Setelah sebelumnya meninjau jembatan putus di Kecamatan Pakuniran pada Sabtu (21/2/2026), jajaran pemerintah daerah kembali menerima laporan jebolnya tanggul di pinggiran sungai yang menyebabkan permukiman warga terendam pada Minggu (22/2/2026) dini hari.

Berdasarkan laporan Badan Penanggulangan Bencana Daerah (BPBD) Kabupaten Probolinggo, terdapat lima wilayah terdampak banjir yakni Kecamatan Krejengan, Kraksaan, Besuk, Gading serta Kecamatan Kotaanyar tepatnya Desa Tambak Ukir.

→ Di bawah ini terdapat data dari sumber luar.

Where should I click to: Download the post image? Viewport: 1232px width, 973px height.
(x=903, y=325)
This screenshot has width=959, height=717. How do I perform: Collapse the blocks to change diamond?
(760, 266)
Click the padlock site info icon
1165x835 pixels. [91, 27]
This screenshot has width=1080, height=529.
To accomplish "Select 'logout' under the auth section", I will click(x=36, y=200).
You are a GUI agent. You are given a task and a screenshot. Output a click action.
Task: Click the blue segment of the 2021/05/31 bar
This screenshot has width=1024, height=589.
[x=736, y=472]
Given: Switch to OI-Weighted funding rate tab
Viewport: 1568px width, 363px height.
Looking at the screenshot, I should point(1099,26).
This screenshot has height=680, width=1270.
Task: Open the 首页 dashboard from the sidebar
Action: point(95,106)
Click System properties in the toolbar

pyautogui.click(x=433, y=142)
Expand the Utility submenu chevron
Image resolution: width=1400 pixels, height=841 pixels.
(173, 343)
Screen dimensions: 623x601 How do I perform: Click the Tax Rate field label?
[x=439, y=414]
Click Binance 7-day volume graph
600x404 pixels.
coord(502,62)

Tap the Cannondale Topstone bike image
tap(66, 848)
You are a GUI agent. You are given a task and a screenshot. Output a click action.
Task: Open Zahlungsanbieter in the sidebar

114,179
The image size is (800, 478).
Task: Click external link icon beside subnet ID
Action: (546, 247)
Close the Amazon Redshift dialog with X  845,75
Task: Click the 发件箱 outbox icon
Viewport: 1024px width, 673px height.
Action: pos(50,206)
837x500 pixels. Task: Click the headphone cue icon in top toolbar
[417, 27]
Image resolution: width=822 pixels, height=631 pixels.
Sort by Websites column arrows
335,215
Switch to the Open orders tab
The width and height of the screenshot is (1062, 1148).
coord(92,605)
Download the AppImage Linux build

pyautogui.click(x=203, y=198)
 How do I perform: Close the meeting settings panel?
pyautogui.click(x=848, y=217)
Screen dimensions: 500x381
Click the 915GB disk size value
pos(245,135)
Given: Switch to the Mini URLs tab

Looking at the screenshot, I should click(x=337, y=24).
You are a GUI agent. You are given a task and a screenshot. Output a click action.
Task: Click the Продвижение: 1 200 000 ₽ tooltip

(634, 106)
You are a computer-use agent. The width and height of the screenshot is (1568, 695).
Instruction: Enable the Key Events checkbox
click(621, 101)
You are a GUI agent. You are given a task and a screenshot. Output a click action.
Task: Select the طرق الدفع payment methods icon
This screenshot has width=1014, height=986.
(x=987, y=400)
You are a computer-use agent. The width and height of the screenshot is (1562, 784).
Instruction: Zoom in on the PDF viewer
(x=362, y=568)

Kepala Pelaksana BPBD Kabupaten Probolinggo Oemar Sjarief menyampaikan banjir di wilayah Kecamatan Kraksaan menjadi yang terbesar dalam beberapa dekade terakhir dengan ketinggian air bervariasi hingga mencapai 1,5 meter.

“BPBD bersama TNI, Polri dan unsur terkait terus melakukan evakuasi. Warga yang sakit dirujuk ke rumah sakit, sementara lansia dievakuasi ke Kantor Kecamatan Kraksaan untuk mendapatkan penanganan lebih lanjut,” jelasnya.

Atas arahan Bupati Probolinggo dr. Mohammad Haris dan Wakil Bupati Probolinggo Fahmi AHZ, Sekretaris Daerah (Sekda) Kabupaten Probolinggo Ugas Irwanto turun langsung ke lapangan guna memastikan proses evakuasi berjalan optimal dan kebutuhan dasar warga terpenuhi.

“Saya atas nama Bupati dan Wakil Bupati mewakili beliau untuk langsung terjun ke lapangan meninjau kondisi masyarakat. Keselamatan warga menjadi prioritas utama, khususnya yang sedang sakit, anak-anak, ibu hamil dan lansia,” tegasnya.

Sekda Ugas bersama jajaran juga meninjau wilayah Patemon Kelurahan Sidomukti Kecamatan Kraksaan. Di lokasi tersebut ditemukan tumpukan sampah yang menghambat aliran sungai sehingga memperparah luapan air.

Dalam kesempatan itu ditegaskan bahwa pemerintah daerah akan melakukan evaluasi menyeluruh terhadap kondisi tanggul dan normalisasi aliran sungai guna mencegah kejadian serupa terulang. (nab/zid)

“Kita tidak boleh lengah. Selain penanganan darurat, kita akan melakukan langkah-langkah pencegahan. Kesadaran masyarakat untuk tidak membuang sampah ke sungai dan tidak mendirikan bangunan di sempadan sungai menjadi bagian penting dari solusi bersama,” tambahnya.

Sebagai bentuk kepedulian, pemerintah daerah turut menyerahkan bantuan sementara berupa nasi bungkus untuk kebutuhan sahur warga terdampak. Pemantauan dan koordinasi lintas sektor dipastikan terus dilakukan hingga kondisi benar-benar kembali normal.